Jones va même jusqu’à dire que la fusillade de l’école primaire Sandy Hook, où vingt enfants âgés de 6 à 7 ans ont perdu la vie en 2012, a été montée de toutes pièces par le gouvernement, dans le seul but d’interdire la vente d’armes semi-automatiques. Il a, à de nombreuses reprises, publiquement traité les parents des victimes d’« acteurs de crise », allant jusqu’à dire qu’« aucun enfant n’était vraiment mort ».
Rien ne va trop loin pour l’animateur. « Plus Alex Jones crie, et plus les gens l’écoutent », résume le journaliste du Washington Post Manuel Roig-Franzia, dans un portrait qui lui est consacré. Il n’est pas le seul : le Southern Poverty Law Center l’appelle « le conspirateur le plus prolifique et le plus influent des Etats-Unis » ; un ancien employé d’Infowars, dans un entretien avec Buzzfeed, le voit comme « le Goebbels de 2016 ».
« Télé-achat pour conspirationnistes »
Bien que les « fake news » publiées par Infowars aient été abondamment fact-checkées et signalées comme fausses, Jones n’en a cure. Son empire est plus puissant que jamais, au point qu’Infowars a obtenu une accréditation presse temporaire pour la Maison Blanche en mai dernier.

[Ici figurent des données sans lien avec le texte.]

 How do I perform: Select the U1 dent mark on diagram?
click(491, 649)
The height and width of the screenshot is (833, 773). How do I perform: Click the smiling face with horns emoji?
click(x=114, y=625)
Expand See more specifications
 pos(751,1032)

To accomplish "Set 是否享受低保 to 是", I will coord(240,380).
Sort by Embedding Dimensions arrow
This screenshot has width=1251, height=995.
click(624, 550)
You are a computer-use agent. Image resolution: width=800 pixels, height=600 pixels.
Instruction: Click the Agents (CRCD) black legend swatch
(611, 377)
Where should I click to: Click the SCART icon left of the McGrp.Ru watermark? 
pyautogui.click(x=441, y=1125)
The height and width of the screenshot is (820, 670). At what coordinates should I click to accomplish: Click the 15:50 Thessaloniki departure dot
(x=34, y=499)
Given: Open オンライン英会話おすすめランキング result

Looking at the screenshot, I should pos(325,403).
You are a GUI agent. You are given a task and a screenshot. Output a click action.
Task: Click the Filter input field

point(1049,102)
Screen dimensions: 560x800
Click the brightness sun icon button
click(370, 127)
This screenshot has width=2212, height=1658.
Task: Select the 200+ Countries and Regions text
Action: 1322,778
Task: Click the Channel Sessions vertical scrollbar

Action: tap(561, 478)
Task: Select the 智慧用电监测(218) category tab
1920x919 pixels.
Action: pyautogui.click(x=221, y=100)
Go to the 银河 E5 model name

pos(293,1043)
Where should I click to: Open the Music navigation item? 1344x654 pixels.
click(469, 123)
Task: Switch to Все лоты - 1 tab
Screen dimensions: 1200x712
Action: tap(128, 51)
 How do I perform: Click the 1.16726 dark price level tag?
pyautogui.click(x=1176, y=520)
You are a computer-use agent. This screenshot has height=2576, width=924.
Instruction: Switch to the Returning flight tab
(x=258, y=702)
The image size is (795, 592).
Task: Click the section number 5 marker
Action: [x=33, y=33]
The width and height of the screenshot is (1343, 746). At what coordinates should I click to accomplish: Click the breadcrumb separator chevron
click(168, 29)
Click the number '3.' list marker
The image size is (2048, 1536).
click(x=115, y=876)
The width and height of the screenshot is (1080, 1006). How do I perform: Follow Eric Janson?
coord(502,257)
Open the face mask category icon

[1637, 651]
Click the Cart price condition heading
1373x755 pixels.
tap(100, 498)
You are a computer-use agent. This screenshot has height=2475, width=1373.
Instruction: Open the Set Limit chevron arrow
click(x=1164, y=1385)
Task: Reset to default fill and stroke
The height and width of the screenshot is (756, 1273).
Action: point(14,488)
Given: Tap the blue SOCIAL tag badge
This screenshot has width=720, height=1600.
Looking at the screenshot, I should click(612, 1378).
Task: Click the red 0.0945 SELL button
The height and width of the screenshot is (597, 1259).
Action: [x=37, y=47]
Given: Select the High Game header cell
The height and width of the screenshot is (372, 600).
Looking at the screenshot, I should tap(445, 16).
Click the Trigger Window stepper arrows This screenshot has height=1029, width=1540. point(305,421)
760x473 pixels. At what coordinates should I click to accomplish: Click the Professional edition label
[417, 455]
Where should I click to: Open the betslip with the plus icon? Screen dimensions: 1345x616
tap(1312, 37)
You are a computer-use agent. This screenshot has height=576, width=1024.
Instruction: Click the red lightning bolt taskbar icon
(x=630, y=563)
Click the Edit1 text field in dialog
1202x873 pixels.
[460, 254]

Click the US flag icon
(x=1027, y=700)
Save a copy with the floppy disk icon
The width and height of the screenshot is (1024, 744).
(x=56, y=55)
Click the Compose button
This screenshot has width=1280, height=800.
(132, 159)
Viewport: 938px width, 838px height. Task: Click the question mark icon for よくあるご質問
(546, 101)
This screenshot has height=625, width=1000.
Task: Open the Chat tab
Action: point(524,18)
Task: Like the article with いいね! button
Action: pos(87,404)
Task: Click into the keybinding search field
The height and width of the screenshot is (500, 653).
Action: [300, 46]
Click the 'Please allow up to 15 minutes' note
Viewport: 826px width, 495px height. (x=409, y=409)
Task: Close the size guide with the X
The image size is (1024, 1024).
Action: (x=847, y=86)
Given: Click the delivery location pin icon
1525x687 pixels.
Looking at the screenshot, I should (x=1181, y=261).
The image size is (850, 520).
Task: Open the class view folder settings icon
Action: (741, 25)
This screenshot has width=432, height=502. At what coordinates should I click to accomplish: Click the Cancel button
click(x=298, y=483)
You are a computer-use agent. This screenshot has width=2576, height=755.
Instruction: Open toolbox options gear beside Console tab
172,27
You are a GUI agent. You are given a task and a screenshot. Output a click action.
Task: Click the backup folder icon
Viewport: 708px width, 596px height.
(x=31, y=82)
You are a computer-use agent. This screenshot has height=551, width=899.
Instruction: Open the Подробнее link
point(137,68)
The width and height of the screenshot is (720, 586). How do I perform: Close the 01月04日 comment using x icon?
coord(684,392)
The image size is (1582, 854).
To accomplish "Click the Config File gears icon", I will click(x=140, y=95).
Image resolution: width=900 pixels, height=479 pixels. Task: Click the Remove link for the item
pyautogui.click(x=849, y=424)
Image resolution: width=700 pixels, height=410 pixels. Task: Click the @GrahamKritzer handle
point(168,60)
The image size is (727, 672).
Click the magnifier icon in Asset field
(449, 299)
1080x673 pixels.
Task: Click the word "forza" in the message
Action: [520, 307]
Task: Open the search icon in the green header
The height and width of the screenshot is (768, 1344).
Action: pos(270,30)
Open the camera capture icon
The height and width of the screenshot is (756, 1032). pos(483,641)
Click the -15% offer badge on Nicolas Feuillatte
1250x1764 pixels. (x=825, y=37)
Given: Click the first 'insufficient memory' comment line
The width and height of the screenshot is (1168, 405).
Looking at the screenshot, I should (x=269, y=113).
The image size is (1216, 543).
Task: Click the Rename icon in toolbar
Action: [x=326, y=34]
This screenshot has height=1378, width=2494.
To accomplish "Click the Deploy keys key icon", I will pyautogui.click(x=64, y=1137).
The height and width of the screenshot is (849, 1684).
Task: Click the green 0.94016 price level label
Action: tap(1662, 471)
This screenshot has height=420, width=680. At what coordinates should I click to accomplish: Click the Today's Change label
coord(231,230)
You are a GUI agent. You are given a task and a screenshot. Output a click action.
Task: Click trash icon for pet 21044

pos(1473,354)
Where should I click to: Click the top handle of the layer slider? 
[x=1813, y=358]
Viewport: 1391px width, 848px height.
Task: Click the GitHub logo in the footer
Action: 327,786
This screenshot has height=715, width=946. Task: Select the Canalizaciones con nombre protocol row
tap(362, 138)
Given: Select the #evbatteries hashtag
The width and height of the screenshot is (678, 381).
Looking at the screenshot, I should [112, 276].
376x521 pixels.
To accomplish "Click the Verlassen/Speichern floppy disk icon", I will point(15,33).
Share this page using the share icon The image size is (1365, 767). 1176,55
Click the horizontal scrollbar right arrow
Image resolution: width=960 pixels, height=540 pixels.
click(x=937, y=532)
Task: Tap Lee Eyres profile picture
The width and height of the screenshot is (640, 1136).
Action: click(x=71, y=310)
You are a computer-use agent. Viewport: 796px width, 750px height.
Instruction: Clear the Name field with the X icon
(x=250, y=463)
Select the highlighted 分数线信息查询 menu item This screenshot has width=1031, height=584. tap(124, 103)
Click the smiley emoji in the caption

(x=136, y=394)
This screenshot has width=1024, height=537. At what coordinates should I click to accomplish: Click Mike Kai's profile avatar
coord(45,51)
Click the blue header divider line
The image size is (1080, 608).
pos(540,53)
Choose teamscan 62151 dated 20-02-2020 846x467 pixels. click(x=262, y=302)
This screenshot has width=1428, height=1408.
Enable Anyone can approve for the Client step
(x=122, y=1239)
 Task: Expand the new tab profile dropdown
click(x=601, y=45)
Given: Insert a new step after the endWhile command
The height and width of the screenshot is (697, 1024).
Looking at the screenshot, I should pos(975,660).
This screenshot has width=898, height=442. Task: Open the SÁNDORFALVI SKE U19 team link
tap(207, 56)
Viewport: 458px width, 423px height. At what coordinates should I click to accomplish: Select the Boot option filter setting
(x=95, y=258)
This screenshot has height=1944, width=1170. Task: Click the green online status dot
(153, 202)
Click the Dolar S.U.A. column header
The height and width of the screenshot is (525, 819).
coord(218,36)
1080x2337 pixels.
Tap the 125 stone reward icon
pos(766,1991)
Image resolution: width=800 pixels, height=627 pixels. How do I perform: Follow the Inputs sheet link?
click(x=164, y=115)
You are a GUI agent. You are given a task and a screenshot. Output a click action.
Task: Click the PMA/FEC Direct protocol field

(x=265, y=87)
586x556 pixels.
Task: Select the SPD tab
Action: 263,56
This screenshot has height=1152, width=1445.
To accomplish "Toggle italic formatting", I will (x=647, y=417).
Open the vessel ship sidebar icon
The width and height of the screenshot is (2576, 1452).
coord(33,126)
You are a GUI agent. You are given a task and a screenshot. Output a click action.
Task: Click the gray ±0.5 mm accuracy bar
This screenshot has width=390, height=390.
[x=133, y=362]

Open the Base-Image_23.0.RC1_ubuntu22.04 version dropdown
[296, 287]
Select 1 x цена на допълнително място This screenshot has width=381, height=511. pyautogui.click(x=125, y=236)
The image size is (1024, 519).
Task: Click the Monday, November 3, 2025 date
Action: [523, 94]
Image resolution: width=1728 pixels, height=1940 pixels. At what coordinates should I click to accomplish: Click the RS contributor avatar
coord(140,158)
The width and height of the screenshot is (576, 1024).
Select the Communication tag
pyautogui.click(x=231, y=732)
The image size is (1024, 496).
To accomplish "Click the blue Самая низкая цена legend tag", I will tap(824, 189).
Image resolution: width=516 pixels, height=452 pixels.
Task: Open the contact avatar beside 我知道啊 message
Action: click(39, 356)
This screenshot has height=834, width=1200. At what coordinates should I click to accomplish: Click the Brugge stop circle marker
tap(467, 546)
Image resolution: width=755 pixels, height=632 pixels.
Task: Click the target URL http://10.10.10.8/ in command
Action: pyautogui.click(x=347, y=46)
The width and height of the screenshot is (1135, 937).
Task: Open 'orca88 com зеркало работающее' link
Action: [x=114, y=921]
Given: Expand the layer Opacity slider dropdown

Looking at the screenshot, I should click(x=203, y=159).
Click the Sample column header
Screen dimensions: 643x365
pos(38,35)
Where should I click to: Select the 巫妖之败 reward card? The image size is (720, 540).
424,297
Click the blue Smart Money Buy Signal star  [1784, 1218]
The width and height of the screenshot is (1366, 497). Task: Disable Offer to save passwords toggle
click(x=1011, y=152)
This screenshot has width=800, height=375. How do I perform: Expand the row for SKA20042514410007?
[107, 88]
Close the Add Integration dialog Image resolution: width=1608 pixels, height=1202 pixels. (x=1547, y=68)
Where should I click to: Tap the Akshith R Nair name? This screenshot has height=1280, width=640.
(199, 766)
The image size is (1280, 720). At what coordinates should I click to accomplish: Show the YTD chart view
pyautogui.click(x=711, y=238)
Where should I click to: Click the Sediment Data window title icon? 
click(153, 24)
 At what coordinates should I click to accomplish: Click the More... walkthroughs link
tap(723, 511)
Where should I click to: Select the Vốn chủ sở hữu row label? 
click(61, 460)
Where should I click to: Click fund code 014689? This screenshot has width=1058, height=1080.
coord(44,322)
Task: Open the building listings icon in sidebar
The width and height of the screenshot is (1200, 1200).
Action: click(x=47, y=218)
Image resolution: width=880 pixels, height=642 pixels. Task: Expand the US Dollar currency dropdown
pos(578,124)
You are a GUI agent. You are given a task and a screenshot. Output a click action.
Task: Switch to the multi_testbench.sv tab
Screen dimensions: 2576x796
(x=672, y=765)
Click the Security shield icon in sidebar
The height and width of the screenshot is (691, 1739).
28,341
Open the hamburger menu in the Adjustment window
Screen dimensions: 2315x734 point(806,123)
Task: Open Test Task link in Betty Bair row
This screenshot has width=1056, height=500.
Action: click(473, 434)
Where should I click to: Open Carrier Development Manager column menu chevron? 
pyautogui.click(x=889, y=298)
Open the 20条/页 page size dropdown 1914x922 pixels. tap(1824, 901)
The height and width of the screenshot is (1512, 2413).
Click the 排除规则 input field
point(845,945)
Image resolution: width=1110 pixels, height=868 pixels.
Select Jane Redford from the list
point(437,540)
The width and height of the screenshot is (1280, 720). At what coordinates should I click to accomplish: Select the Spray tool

Infowars se porte aussi très bien au niveau financier. Ses revenus ont gonflé en même temps que sa cote de popularité, grâce à son site de vente, Infowars Life, qui rapporterait selon Jones entre 45 et 50 millions de dollars par an. Une petite fortune, dont la totalité est reversée dans la production de l’émission, toujours selon Alex Jones.
Créée en 2006, la boutique affiche une sélection aussi dépareillée que large, de la brosse à dents au gilet pare-balles, en passant par des pilules pour augmenter « la vitalité mâle ». Un impressionnant bazar achalandé au fil des émissions de Jones. Par exemple, immédiatement après celle sur les composants chimiques dans l’eau, Infowars Life s’est mis à vendre des filtres à eau, à grand renfort de publicité pendant son émission. Un ancien employé d’Infowars a d’ailleurs décrit la chaîne comme « un télé-achat pour conspirationnistes », à raison : près d’un quart du temps d’antenne de l’émission de Jones est consacré à la promotion des produits vendus sur le site, selon un calcul de l’équipe de LastWeekTonight.
En presque vingt ans, Alex Jones a réussi à non seulement se faire un nom, mais à devenir la référence dans son domaine. Précurseur de génie, ou bien était-il juste au bon endroit au bon moment ? Qu’importe, son statut de leader d’opinion de l’alt-right en fait aujourd’hui l’une des personnes les plus influentes des Etats-Unis. Et il a foi en l’avenir : « Trump n’était que la première vague de notre mouvement, déclarait-il à Vice en 2017, d’autres arrivent, plus grosses. Bonne chance ! »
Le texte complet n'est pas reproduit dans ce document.